No one is an island. We all achieve success through our own skill and hard work, but also through a network of people who teach, hire, refer, and otherwise help us along the way. But what if you had to distill your thousands of contacts down to just five? Here’s how three top networking experts would make the cuts.
Harvey Mackay, CEO of MackayMitchell Envelope Company and author of several other bestselling business books including Swim with the Sharks without Being Eaten Alive
Harvey Mackay has championed the importance of networking for decades. If you took away all of his business success, but left him with his network, "I’ll be back to what I was today in three to five years," he says. He chooses his five by role.
1. Best friend. It might be your spouse or a trusted friend, but you have to have a confidante and sounding board—one person in the world to whom you can tell everything and anything, Mackay says.
2. Doctor. Find a medical expert who can give you good counsel about your health and help you make well-informed decisions if you or a family member gets sick.
3. Legal expert. Whether you need business or personal legal advice, having a lawyer in your network helps you identify the type of legal counsel you need for any given situation. Your attorney can be a sounding board for tricky situations to ensure you act in your own best interest.
4. Mentor or coach. Everyone has room to grow, Mackay says. Find the person who can teach you what you need to know to get better and develop a relationship with him or her.
5. Business advisor. When you need to make decisions in your business or career, you need a straight-shooter to give you objective advice—even when it’s not what you want to hear—about the next best moves, he says.
Lynne Waymon, co-founder of ContactsCount, a Silver Springs, Maryland, human resources consulting firm and co-author of Make Your Contacts Count.
Lynne Waymon would construct her five by first looking at the end goal you wish to achieve. Then, "ask questions about that particular goal like: Who’s got a stake in accomplishing this? Who would benefit if I were able to accomplish this? Who’s got information or resources on this that I better tap into? Who am I going to have to get on board to make this thing work? Who would I enjoy working with?" she says. Then, she would choose her five based on how they fit the situation’s needs.
1. Champion. First, you need someone who has the experience and know-how to help you accomplish what you’re trying to do and who’s willing to help you.
2. Sponsor. You need a contact who can authorize the money and resources necessary for the outcome you want. This may be a longtime employee who knows everyone or someone very well-connected in the business world, she says.
3. Critic. Find someone who will ask the hard questions, she says. You need a contact who will play devil’s advocate and challenge your thinking to ensure you haven’t overlooked anything.

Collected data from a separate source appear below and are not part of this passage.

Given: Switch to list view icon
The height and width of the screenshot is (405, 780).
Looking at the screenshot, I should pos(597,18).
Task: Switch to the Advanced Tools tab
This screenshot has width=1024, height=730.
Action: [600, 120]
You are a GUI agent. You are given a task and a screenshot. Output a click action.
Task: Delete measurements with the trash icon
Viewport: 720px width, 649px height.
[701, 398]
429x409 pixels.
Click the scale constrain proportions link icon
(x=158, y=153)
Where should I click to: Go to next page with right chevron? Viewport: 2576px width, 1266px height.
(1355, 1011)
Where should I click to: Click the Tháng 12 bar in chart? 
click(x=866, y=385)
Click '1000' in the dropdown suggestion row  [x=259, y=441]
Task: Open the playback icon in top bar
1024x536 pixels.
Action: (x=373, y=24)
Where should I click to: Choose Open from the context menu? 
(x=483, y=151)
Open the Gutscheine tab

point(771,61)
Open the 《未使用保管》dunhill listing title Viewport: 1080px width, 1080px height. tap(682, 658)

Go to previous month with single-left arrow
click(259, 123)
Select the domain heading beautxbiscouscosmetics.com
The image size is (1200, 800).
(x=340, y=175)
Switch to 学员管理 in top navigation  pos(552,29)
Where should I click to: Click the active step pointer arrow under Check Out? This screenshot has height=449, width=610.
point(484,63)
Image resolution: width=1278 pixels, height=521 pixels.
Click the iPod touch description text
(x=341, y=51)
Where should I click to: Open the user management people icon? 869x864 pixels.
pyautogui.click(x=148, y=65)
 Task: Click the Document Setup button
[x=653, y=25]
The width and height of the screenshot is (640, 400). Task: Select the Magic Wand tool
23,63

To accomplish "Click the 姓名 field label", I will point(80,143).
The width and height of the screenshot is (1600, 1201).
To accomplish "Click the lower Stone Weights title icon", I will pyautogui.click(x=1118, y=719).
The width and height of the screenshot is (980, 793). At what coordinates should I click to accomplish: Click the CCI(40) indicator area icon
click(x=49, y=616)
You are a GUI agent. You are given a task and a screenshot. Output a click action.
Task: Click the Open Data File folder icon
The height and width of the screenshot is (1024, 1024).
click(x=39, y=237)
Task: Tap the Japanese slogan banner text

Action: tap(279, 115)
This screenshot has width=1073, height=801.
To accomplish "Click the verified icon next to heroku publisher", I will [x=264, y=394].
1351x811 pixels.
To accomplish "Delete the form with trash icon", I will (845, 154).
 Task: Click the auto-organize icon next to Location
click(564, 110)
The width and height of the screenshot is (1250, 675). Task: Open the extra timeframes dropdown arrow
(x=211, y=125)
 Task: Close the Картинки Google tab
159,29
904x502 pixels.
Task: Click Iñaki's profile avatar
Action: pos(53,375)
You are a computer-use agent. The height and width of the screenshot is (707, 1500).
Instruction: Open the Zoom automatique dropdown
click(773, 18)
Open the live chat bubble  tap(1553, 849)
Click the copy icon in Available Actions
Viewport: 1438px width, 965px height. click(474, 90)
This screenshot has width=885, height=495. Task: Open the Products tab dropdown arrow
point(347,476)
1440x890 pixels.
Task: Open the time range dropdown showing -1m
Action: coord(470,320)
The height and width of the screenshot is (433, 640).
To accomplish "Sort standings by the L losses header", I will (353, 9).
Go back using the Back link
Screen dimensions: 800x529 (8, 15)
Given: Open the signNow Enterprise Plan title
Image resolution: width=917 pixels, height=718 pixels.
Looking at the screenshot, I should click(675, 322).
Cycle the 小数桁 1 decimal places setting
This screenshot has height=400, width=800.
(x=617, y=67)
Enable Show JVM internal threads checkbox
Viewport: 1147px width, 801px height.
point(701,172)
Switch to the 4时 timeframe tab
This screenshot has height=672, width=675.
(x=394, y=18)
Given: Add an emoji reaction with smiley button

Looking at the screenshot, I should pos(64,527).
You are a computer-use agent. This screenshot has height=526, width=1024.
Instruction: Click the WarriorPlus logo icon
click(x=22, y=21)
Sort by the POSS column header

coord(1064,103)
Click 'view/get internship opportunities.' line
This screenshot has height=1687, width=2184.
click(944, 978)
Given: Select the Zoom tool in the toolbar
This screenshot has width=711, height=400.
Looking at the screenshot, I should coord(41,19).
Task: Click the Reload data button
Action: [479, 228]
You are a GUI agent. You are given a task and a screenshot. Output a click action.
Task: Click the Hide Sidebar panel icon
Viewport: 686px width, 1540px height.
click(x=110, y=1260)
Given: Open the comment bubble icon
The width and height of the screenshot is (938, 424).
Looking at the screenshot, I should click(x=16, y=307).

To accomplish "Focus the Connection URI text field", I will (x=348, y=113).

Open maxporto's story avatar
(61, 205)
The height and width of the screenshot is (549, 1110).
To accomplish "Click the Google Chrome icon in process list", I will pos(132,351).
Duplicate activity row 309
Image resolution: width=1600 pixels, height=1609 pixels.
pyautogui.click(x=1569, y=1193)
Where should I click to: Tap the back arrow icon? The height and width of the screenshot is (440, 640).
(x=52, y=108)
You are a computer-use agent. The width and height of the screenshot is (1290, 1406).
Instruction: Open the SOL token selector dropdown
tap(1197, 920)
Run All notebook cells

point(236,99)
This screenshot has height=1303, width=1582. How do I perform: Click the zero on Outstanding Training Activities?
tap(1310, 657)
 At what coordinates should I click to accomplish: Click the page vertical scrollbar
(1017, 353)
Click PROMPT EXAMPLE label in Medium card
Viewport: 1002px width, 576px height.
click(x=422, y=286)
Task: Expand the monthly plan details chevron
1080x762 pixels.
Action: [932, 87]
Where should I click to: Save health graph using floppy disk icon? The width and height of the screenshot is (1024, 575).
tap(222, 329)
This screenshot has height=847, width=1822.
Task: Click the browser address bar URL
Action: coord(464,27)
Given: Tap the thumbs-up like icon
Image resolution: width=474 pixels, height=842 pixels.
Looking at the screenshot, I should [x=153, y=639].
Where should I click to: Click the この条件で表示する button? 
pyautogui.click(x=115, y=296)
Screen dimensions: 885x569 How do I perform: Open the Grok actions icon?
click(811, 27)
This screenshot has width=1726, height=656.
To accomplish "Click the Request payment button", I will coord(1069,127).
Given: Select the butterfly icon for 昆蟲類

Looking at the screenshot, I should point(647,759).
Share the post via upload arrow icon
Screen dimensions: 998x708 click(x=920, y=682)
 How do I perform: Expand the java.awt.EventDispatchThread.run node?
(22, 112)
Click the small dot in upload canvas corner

4. Wise elder. This isn’t about age, but rather finding someone who has pulled off lots of important projects and has an intuitive and practical sense of things work. While your champion is more hands-on, the wise elder may be removed and can give you a big-picture view with the additional insight that comes from objectivity and experience.
5. Newbie. Never underestimate the value of a fresh perspective. Naïve questions can yield new insights, so get someone with a different background or less experience involved.
Dr. Ivan Misner, founder of Upland, California, business networking organization BNI, which has more than 6,950 chapters internationally, and co-author of the bestselling book Masters of Networking.
Think about your five "as if you were letting people into a room with one door and you or they could never leave," he says. You’d be pretty selective about who gets past the threshold. Misner would select people based on qualities rather than roles.
1. Values. Your five should have similar ethics, levels of ambition, and priorities, he says. If you’re a highly ethical person who wants to accomplish big things, you need to surround yourself with people who also have those values.
2. Diversity. Networks tend to be "clumpy"—in other words, people in a profession or region who know each other tend to know many people in common, Misner says. Choose people who don’t travel in the same circles as you and who have different experiences and backgrounds to expand your access to knowledge and circle of influence.
3. Achievement. Misner says it’s important to network "up," surrounding yourself with people who are more accomplished than you or have skills you’re trying to acquire. That can motivate you, teach you, and open doors.
4. Helpfulness. Building a network of people who have no interest in helping you if you need it isn’t a good use of your time or energy. Look for people you’d be willing to give advice, contacts or other assistance—and those who would do the same for you, he says.
5. Respect. Your five should each be people you respect and who respect you. Why connect yourself with people who don’t fit both of those criteria, Misner points out. Without respect, the relationship is not likely to survive.